• EXERCISE TASKS:
1. Translate this sentence from the text on police corruption into Spanish: "No police service is ever completely free of corruption, but chances to root out entrenched graft do not come very often."
2. List every person named in the text on police corruption.

• SELECTED TEXT:
___

The resignation of Paul Stephenson, the boss of the Met Police, opens up the question of police corruption in the criminal journalism affair. We already know from Rebekah Brooks and other sources that police officers were taking money for information. With Stephenson unable to hang on to his job after taking freebies and hiring a journalist under suspicion at the pleasant rate of £1,000 a day there must now be a full scale investigation into the extent of police corruption.
It is not likely to be only the News of the World handing cash to the plod. We need to uncover all of the crooked dealings and cleanse the police as well as the press.
Now John Yates has gone as well. Unsurprising after his discomfort at the Select Committee last week and his invitation to return tomorrow. Apparently the London Police Authority were about to suspend him pending an investigation. What they must ensure is that the police who were actually taking money from the press are identified, prosecuted and disciplined.
No police service is ever completely free of corruption, but chances to root out entrenched graft do not come very often. This is one of those occasions and it must be pursued all the way.
The Home Secretary, Theresa May, has said that she is asking HM Inspectorate of Police (HMIC) to investigate the possibility of corrupt relationships between police officers and the press in the light of revelations about payments for information and the sale of sensitive security data about the royal family and their friends.
The HMIC might seem a logical place to go. After all it needs to be somebody outside of the Met Police and it really ought to be done by an organisation that understands policing. The problem is that the people who work in the inspectorate are retired police officers, police who are on detachment from the own force to gain career development experience or provide some specific skill for a special job or, worst of all, people who got themselves into a bit of a mess in their police job and they have been shunted off to the Inspectorate as an easier way of handling them than any other that is available.
All the instincts of the HMIC will be to get a nice tidy report together, after a very long enquiry, that will be just about good enough to avoid criticism and boring enough to put the nasty matter to bed with as few casualties as possible. Apart from the fact that they are police who will instinctively try to look after their own, the people at the HMIC lack any motivation at all. They are, with only one or two exceptions, either at the end of their careers due to age and they are looking forward to a very comfortable retirement or their career has stalled anyway.

___

• DATA UNDER STUDY:
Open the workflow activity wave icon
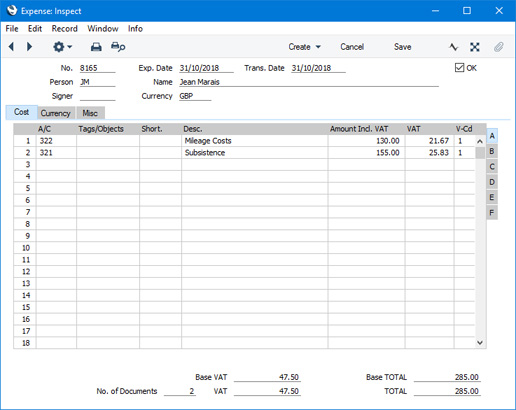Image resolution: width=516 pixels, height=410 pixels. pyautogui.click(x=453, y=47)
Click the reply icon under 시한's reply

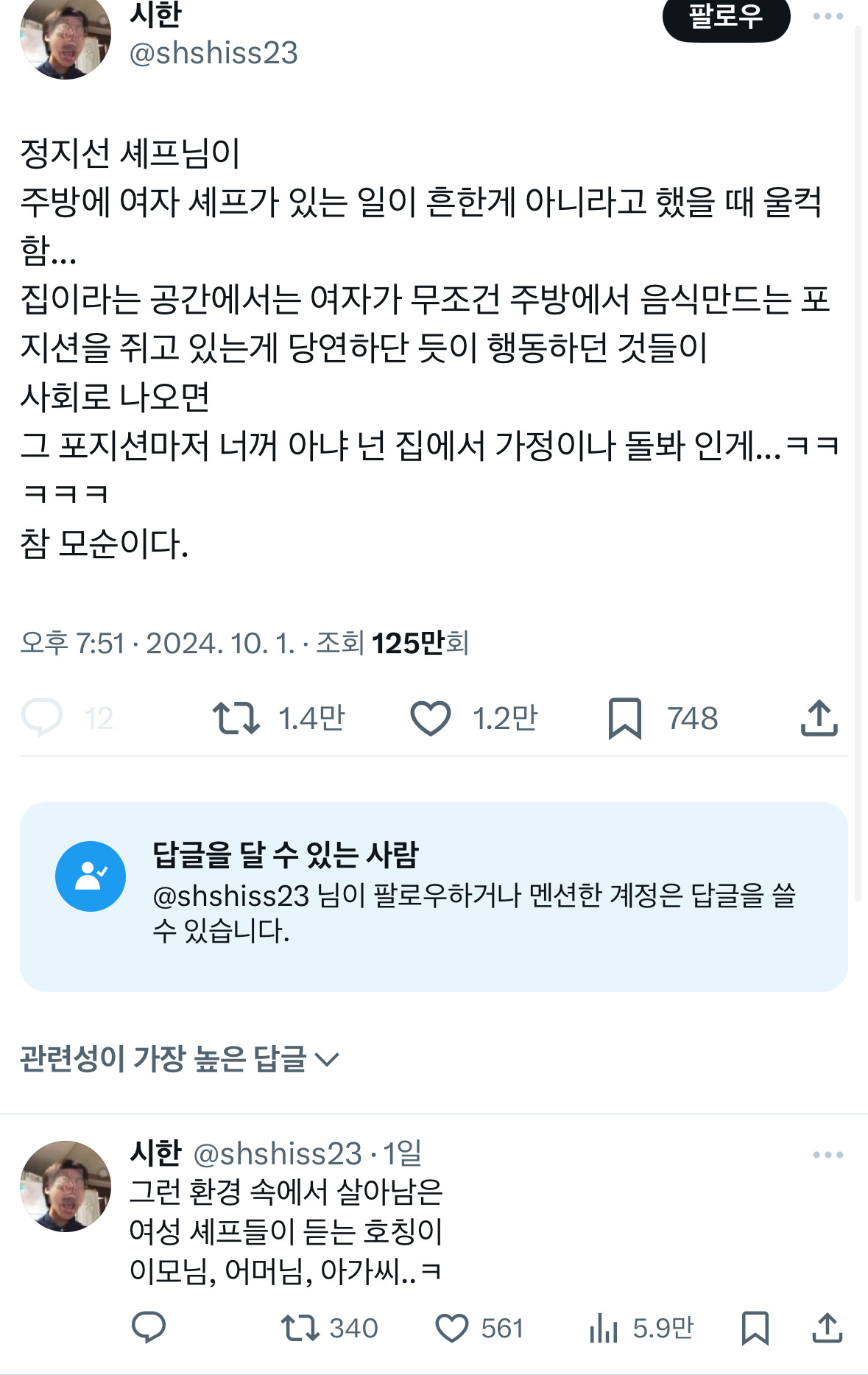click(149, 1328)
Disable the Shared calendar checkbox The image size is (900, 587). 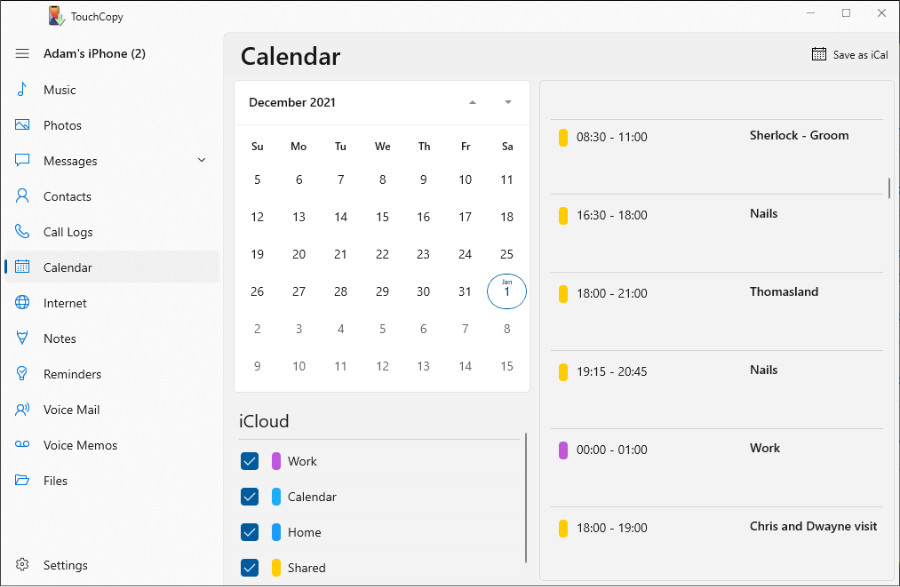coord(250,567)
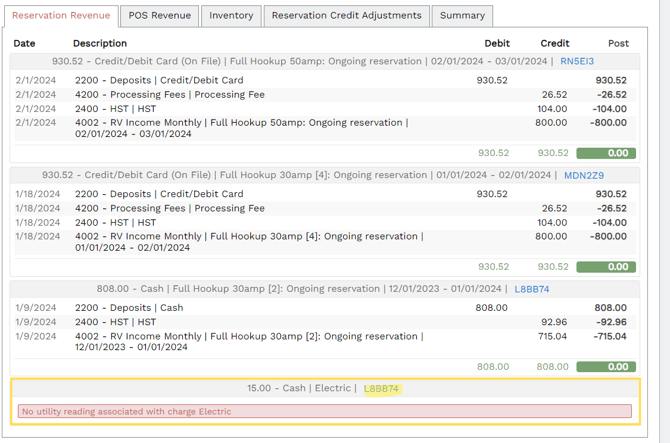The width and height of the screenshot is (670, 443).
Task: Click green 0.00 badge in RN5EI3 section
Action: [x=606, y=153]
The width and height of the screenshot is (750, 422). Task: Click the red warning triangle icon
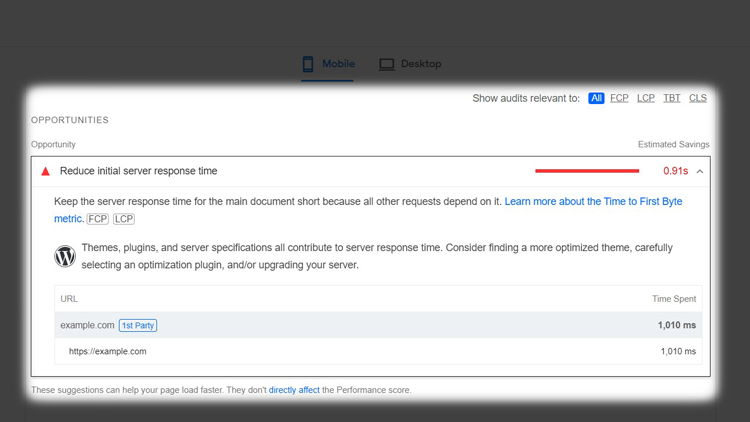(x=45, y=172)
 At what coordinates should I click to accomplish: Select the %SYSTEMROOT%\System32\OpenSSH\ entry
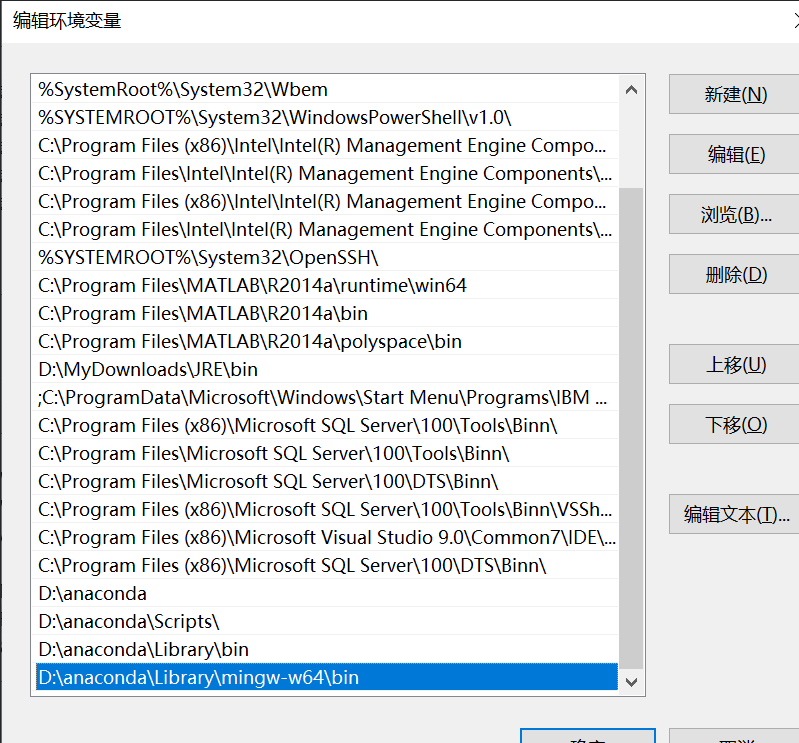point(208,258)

___

• SOLVED PROBLEMS:
1. Ningún servicio de policía está nunca completamente libre de corrupción, pero las oportunidades de erradicar la corrupción arraigada no se presentan muy a menudo.

2.
Paul Stephenson
Rebekah Brooks
John Yates
Theresa May